Telecoms firm Perlico racked up losses of nearly €2.25 million in 2005, according to its latest set of accounts.
Abridged accounts for the company showed a deficit in its profit and loss account of €3.4 million for the year ended on December 31st, 2005, compared to a deficit of €1.16 million for the previous year.
Perlico, which provides voice, single billing, broadband DSL and internet dial-up services to both residential and corporate customers, is spending more than €250,000 a month on advertising to gain market share, according to market sources.
It is currently advertising a broadband sale on television and plans to move into the mobile market in 2007 as it prepares for an initial public offering on the Alternative Investment Market in London next September.

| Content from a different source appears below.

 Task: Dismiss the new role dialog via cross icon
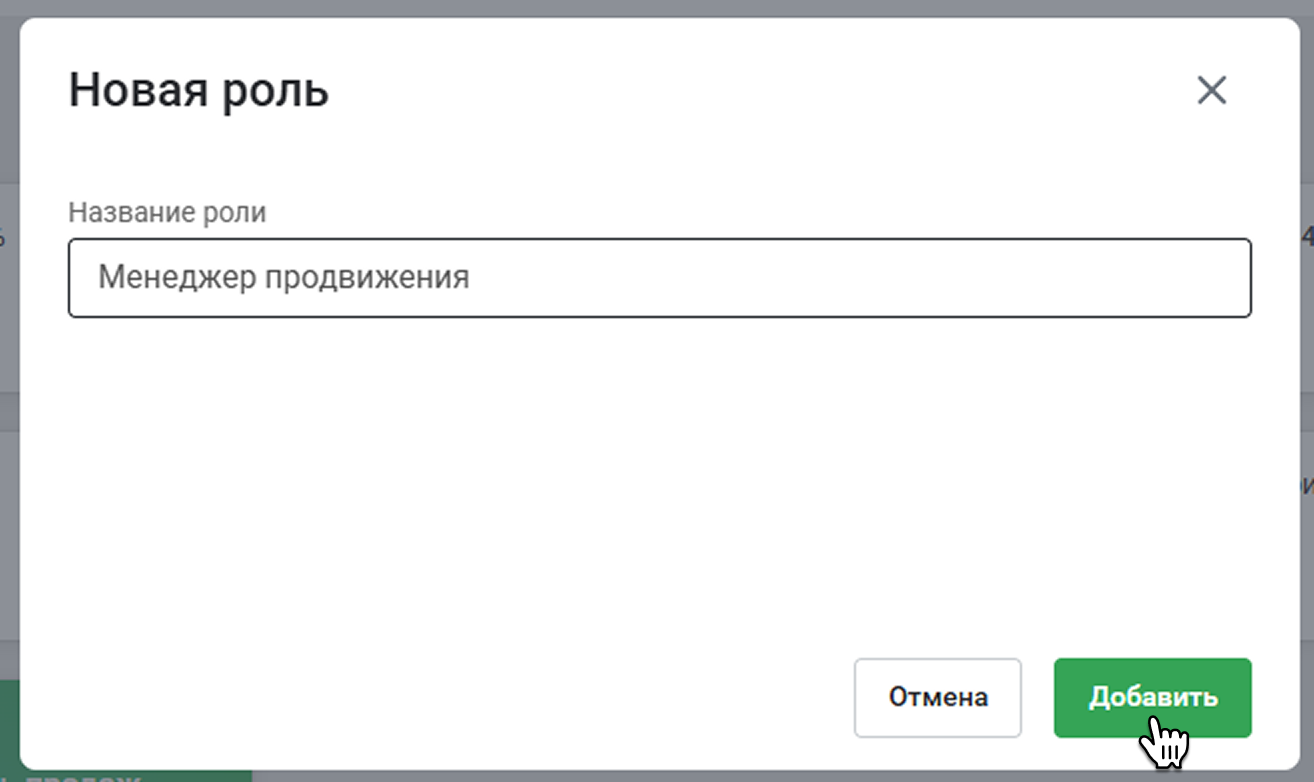(1211, 91)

The company is in talks to rent wholesale airspace from an established mobile player to set itself up as a mobile virtual network operator.

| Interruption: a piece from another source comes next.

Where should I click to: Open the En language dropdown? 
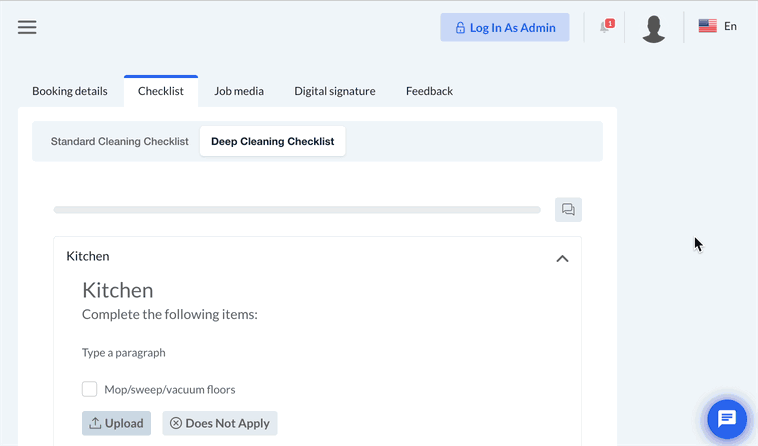coord(730,27)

Perlico has been in business since 2003 and officially launched its products on the Irish market in September 2004. Last year, it signed a €3 million three-year network outsourcing deal with MCI to carry its international calls and provide a backbone for broadband traffic.
It is headed by chief executive Iain MacDonald and his father Malcolm, a former corporate financier with ICC and Bank of Scotland, who is chairman of the firm.
At the beginning of 2005, it raised €3.7 million in a round of funding. The funding was secured from private investors, including Dr Jim Mountjoy, Roger Bannon, Malcolm Mac Donald and Martin Crotty.
Dr Mountjoy, a former founder of software development firm Euristix and a co-founder of Baltimore Technologies, is a non-executive director, as is David Martin, former financial director of IAWS Group.